▸ What you have to do:
The listing below must be copied exactly and in full.

▸ Material supplied:

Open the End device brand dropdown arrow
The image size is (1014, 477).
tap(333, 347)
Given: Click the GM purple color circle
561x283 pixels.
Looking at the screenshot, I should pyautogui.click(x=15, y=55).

▸ Written response:
Open the End device brand dropdown arrow
The image size is (1014, 477).
tap(333, 347)
Given: Click the GM purple color circle
561x283 pixels.
Looking at the screenshot, I should pyautogui.click(x=15, y=55).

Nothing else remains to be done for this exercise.